Ich falle gleich mal mit der Tür ins Haus:

Dieser Ausstellungsraum ist einfach großartig. Es gibt in der Kunstszene ja die Diskussion welche Orte für eine Kunstpräsentation besser sind: Der aufgeräumte, cleane White Cube oder das rauhe, industrielle Loft. Ich darf Ihnen sagen, dass ich berufsbedingt viele Ausstellungen besuche und meine Präferenz ist eindeutig: Ich liebe Ausstellungsorte mit eigenem Charakter, mit einer Geschichte, die auch sichtbar ist. Orte wie dieser Ausstellungsraum:

Wir stehen in einem Raum, der Geschichten erzählt – aus einer anderen Welt aus einer anderen Zeit. Eine Werkhalle mit Kabeln, Verteilerkästen, rohem Gebälk, mit großen lichten Fenstern. Einen unglaublichen Holzboden, ein Arbeitsuntergrund, bei dem man sieht, dass über ihn Jahrzehnte schwere Dinge, Steine geschleift wurden, auf dem Arbeiter unzählige Schritte in schwerem Schuhwerk gemacht haben. An den Wänden: Spuren dieser Menschen. Zeichnungen, Zahlen Worte, Sogar Arabisch, Anekdoten Späße aus früheren Zeiten (manche vielleicht auch später von Jugendlichen hinzugefügt). – Und dieser Geruch nach altem Mauerwerk und Maschinenöl. Und in diesem Raum voller Spuren vergangener Arbeit haben sich die diesjährigen Atelier-Stipendiatinnen und Stipendiaten mit ihrer Kunst eingenistet. Fremde, möchte man meinen, Besucher aus der Gegenwart an historischen Orte. Und doch nimmt der Raum die Kunst perfekt auf, ermöglicht ein stimmiges Ensemble von vier künstlerischen Positionen, die ganz offensichtlich sehr unterschiedlich sind: Malerei und Zeichnung von C. Sebastian Pollack, eine Objektinstallation von Hannah Zenger, Bronzeobjekte von Jochen Damian Fischer und ein Ensemble aus Bildern und Raumobjekten von Michael Schramm.

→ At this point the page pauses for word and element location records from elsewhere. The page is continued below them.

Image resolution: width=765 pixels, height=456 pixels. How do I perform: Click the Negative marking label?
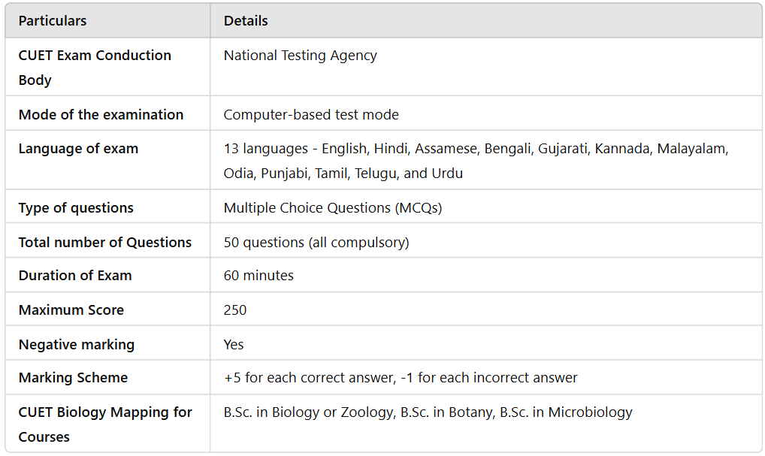77,345

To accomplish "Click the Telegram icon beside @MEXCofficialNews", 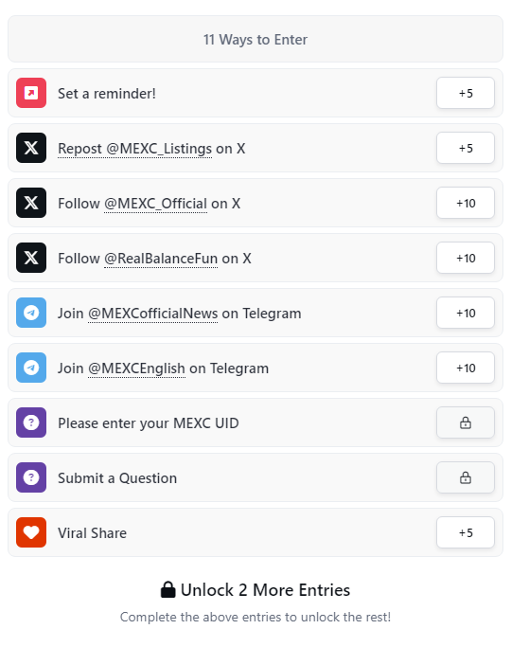I will [31, 313].
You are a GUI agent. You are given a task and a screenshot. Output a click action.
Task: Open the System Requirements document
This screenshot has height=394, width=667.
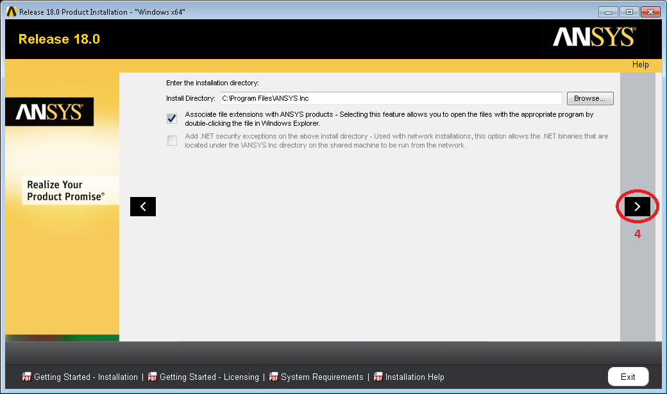321,377
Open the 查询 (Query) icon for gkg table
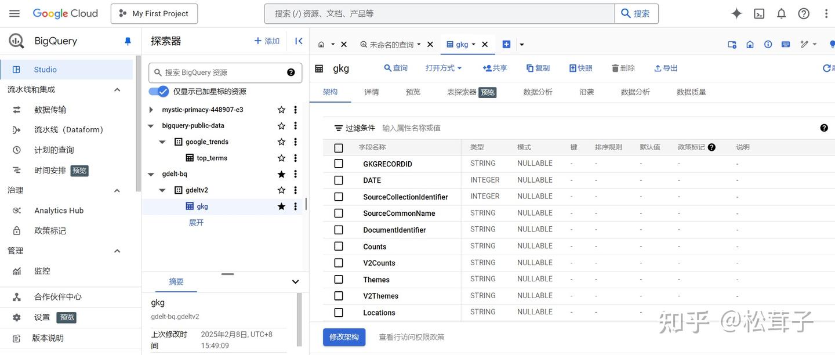Image resolution: width=835 pixels, height=355 pixels. tap(396, 68)
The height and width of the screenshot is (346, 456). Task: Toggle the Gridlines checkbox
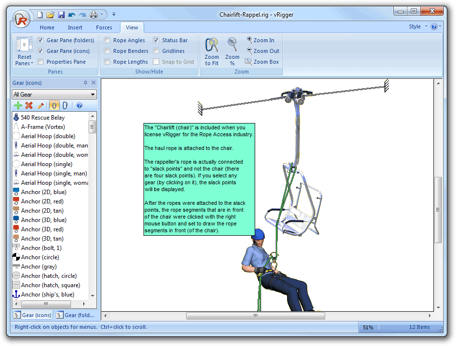point(156,51)
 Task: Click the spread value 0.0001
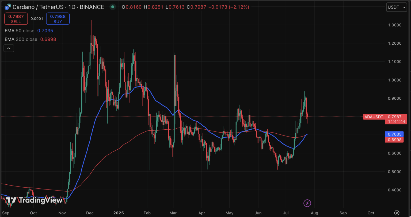[36, 18]
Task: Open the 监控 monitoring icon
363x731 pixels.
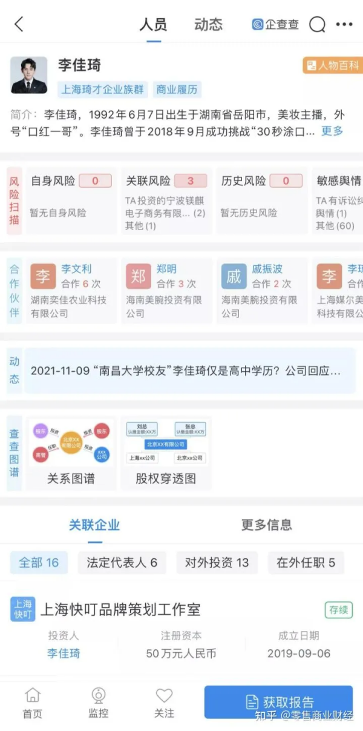Action: tap(99, 703)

Kurz noch zu dem was nun kommt: Ich habe mich entschieden für meine Ausstellungseinführung keinen Kontakt mit den Künstlerinnen aufzunehmen. Ich habe mich gestern 1 Stunde in diesen wunderbaren Raum hineingestellt und mir angehört, was die Arbeiten von mir wollen. Nur mit Hannah Zenger und Michael Schramm habe ich ganz kurz telefoniert. 3 Minuten. Das was ich Ihnen hier vortrage, ist keine kunstwissenschaftliche Einführung sondern ein sehr persönlicher Text, der im Tête-à-Tête mit den den Werken entstanden ist.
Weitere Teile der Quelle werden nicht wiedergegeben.